Modèle de rectitude morale dans un monde en perte de repères, John Wintergreen doit composer en permanence avec la haine qui ronge ses collègues, dont son ami Zipper, un grand échalas qui trompe l’ennui en s’acharnant sur les rares hippies qui traversent leur zone de patrouille. A l’inverse, John se montre toujours calme et poli, respectueux des gens qu’il aborde. Il n’est pas du genre à regarder ses interlocuteurs de haut – cela dit sans mauvais jeu de mots – au contraire d’Harve Poole, figure de mentor dont l’image idyllique s’étiole à mesure que l’enquête avance. Sorte de vieux de la vieille revenu de tout, il prend son rôle auprès de John très au sérieux à grand renfort de formules sentencieuses. Il aborde cette affaire avec la certitude de l’élucider mais avec les œillères de celui qui pense avoir tout compris sur la foi d’idées préconçues. La chute de son piédestal participe de la perte d’illusions à laquelle John Wintergreen se trouve confronté. Ce sera tout d’abord l’attaque de sa virilité par sa maîtresse Jolene, tenancière de bar aux rêves hollywoodiens déçus, qui lui apprendra par la même occasion que le plaisir qu’il était incapable de lui procurer, elle a dû le chercher dans les bras de John, à l’appétit sexuel insatiable. Puis par la résolution du crime par John lui-même dont le mobile répond d’une tragique humanité.

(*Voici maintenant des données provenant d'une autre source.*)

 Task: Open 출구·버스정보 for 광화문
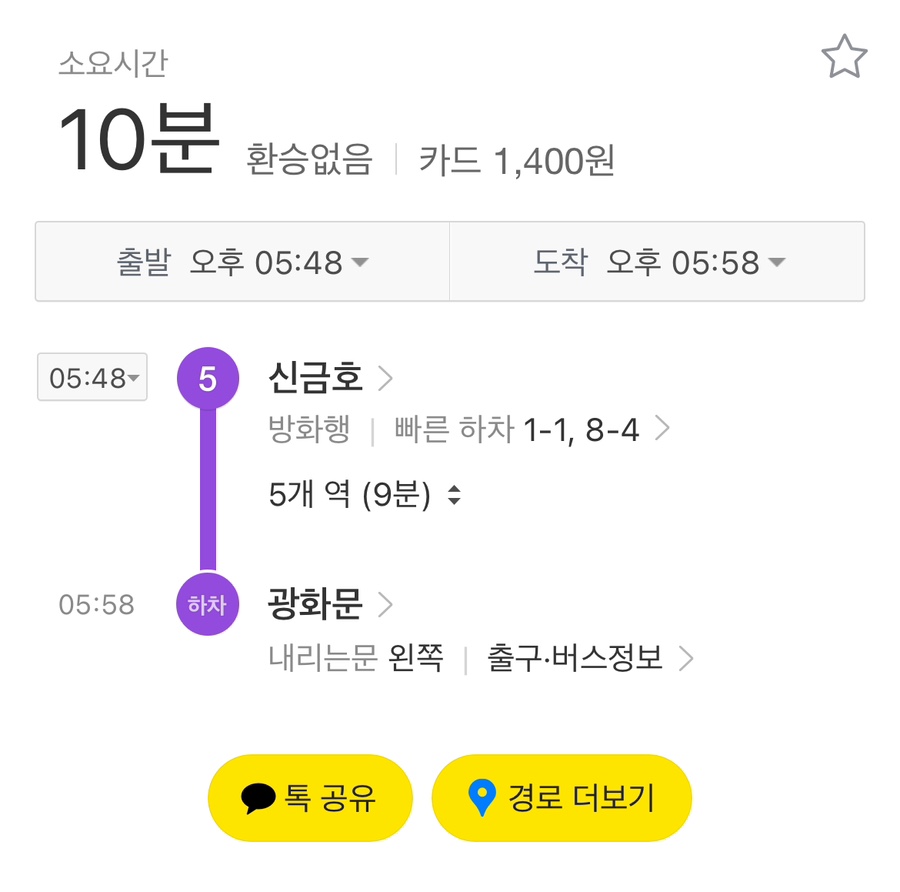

Electric Glide in Blue dépeint une Amérique complètement déboussolée où la fin des utopies laisse place à de forts ressentiments nimbés d’injustices. Loin de redorer le blason des forces de police dont l’exercice pour le maintien de l’ordre était très critiqué durant la guerre du Vietnam, James William Guercio les décrit comme rongées par le renoncement et la corruption. Que le film fût taxé de fascisme à l’époque de sa sortie démontre bien la prédominance du symbole sur tout semblant de réflexion.

A noter qu’une bonne partie du groupe Chicago, dont James William Guercio était le producteur, joue des petits rôles dans le film.